Shayne O'Neill comments on OpenAI: Detecting misbehavior in frontier reasoning models

Shayne O'Neill 11 Mar 2025 2:52 UTC
LW: 6 AF: 3
−1
AF
I have a little bit of skepticism on the idea of using COT reasoning for interpretability. If you really look into what COT is doing, its not actually doing much a regular model doesnt already do, its just optimized for a particular prompt that basically says “Show me your reasoning”. The problem is, we still have to trust that its being truthful in its reasoning. It still isn’t accounting for those hidden states , the ‘subconscious’, to use a somewhat flawed analogy

We are still relying on trusting an entity that we dont know if we can actually trust to tell us if its trustworthy, and as far as ethical judgements go, that seems a little tautological.

As an analogy, we might ask a child to show their work when doing a simple maths problem ,but it wont tell us much about the childs intuitions about the math.
- ErickBall 12 Mar 2025 2:30 UTC
  15 points
  7
  Parent
  There are big classes of problems that provably can’t be solved in a forward pass. Sure, for something where it knows the answer instantly the chain of thought could be just for show. But for anything difficult, the models need the chain of thought to get the answer, so the CoT must contain information about their reasoning process. It can be obfuscated, but it’s still in there.
- Daniel Kokotajlo 11 Mar 2025 2:56 UTC
  LW: 8 AF: 5
  5
  AF Parent
  Indeed, I think the faithfulness properties that we currently have are not as strong as they should be ideally, and moreover they will probably degrade as models get more capable! I don’t expect them to still be there when we hit ASI, that’s for sure. But what we have now is a lot better than nothing & it’s a great testbed for alignment research! And some of that research can be devoted to strengthening / adding more faithfulness properties!
  - Daniel Kokotajlo 11 Mar 2025 2:59 UTC
    LW: 7 AF: 4
    4
    AF Parent
    Pushing back a bit though on what you said—I think that current reasoning models really are using the CoT to reason. That is, they really are “thinking aloud” to draw an analogy to humans.

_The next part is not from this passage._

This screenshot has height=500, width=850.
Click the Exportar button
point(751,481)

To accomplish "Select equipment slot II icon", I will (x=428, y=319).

Imagine a child who, when they learned basic math, were taught to do it by counting aloud using their fingers. And they got really good at doing it that way. It’ll only take a little bit of additional training to get them to do it purely in their head, but so long as you haven’t trained them in that way, you might be able to mostly tell what mathematical operations they are doing just by looking at their fingers twitch!
    
    This is different from a model which is trained to do long chains of reasoning in latent space & then told to write english text summarizing the reasoning. Completely different.
    - Shayne O'Neill 11 Mar 2025 4:39 UTC
      3 points
      0
      Parent
      Sure, but “Thinking out loud” isnt the whole picture, theres always a tonne of cognition going on before words leave the lips, and I guess its also gonna depend on how early in its training process its learning to “count on its fingers”. If its just taking cGPT then adding a bunch of “count on your fingers” training, its gonna be thinking “Well, I can solve complex navier stokes problems in my head faster than you can flick your mouse to scroll down to the answer, but FINE ILL COUNT ON MY FINGERS”.

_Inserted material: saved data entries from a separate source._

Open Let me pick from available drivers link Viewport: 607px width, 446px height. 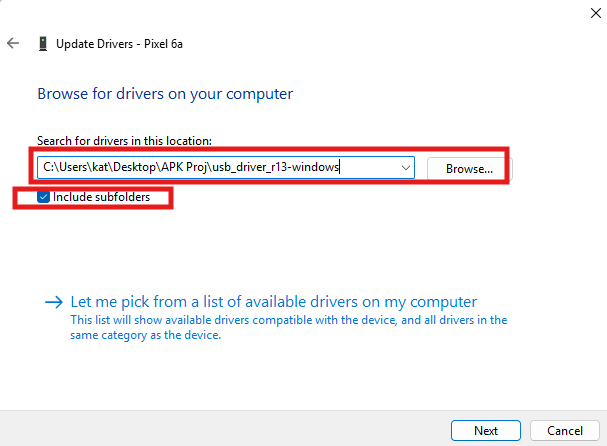[x=273, y=301]
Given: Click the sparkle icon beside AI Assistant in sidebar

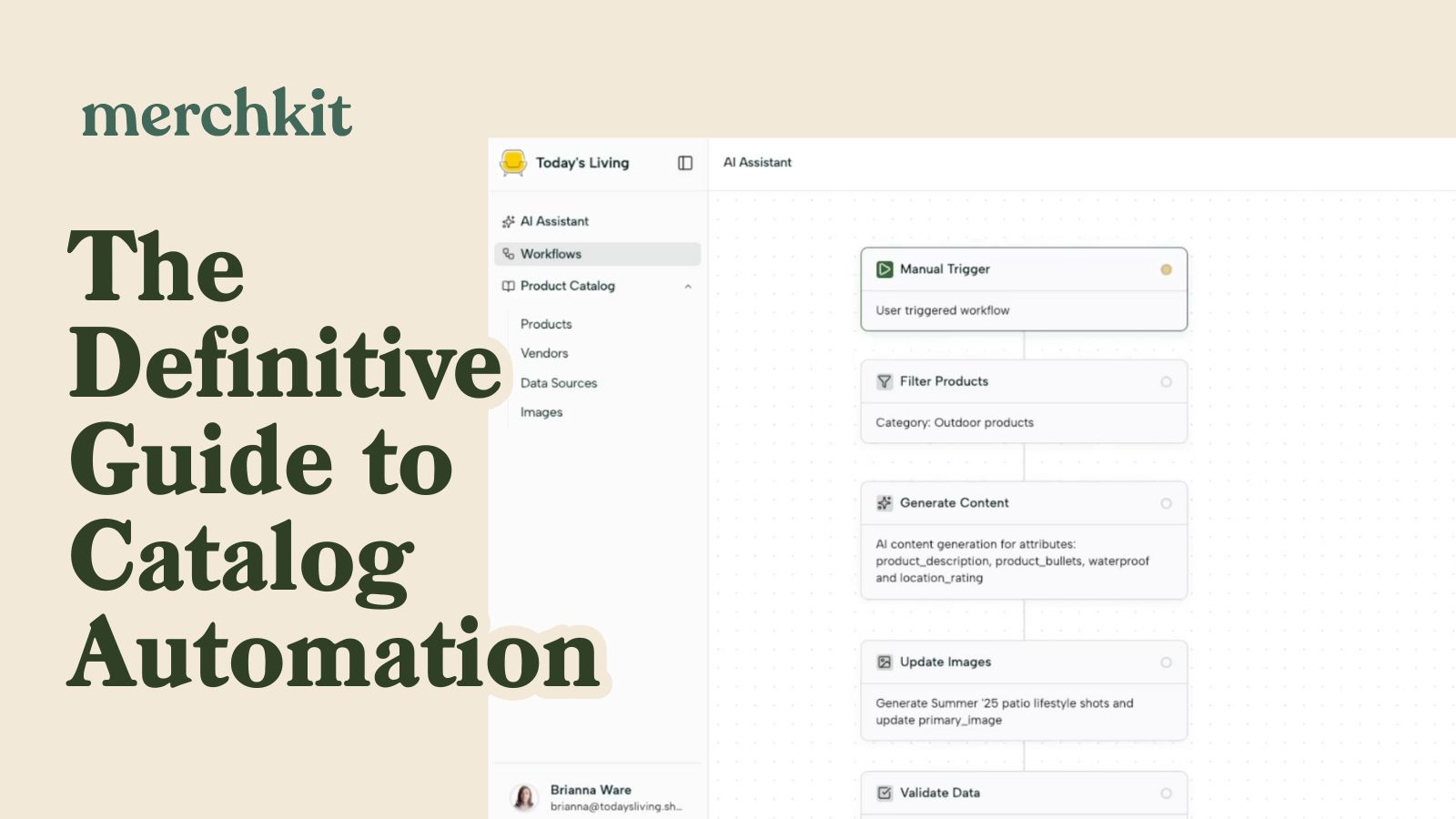Looking at the screenshot, I should pos(509,221).
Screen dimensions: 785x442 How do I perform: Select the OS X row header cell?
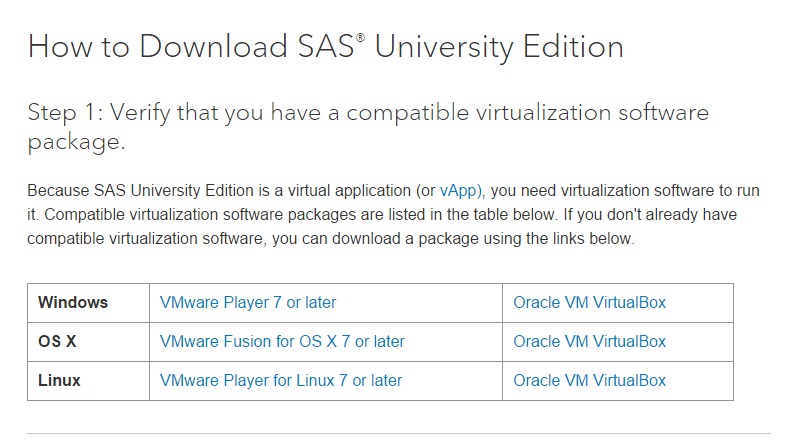tap(57, 341)
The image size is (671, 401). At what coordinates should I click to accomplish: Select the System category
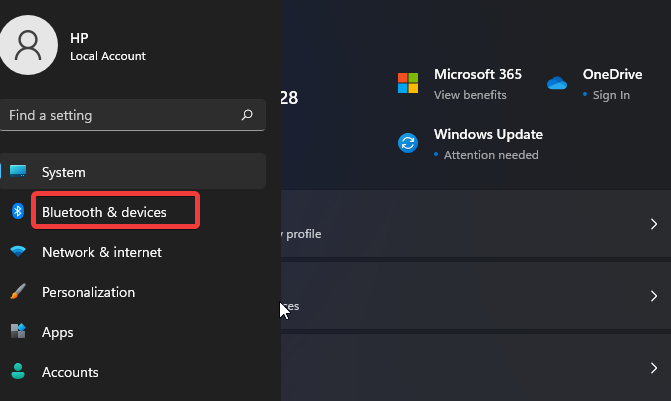pos(64,172)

      - Seth Herd 11 Mar 2025 7:04 UTC
        5 points
        0
        Parent
        The fastest route to solving a complex problem and showing your work is often to just show the work you’re doing anyway. That’s what teachers are going for when they demand it. If you had some reason for making up fake work instead you could. But you’d need a reason.
        
        Here it may be relevant that some of my friends did make up fake work when using shortcut techniques of guessing the answer in algebra.
        
        Sure it would be better to have a better alignment strategy. But there are no plausible routes I know of to getting people to stop developing LLMs and LLM agents. So attempts at training for faithful CoT seems better than not.
        
        So I think we should really try to get into specifics. If there are convincing reasons to think the real cognition is done outside of CoT (either theoretical or empirical), that would keep people from trusting CoT when they shouldn’t. Raising the possiblity of fake CoTs without specific arguments for why they’d be outright deceptive is far less compelling, and probably not enough to change the direction of progress.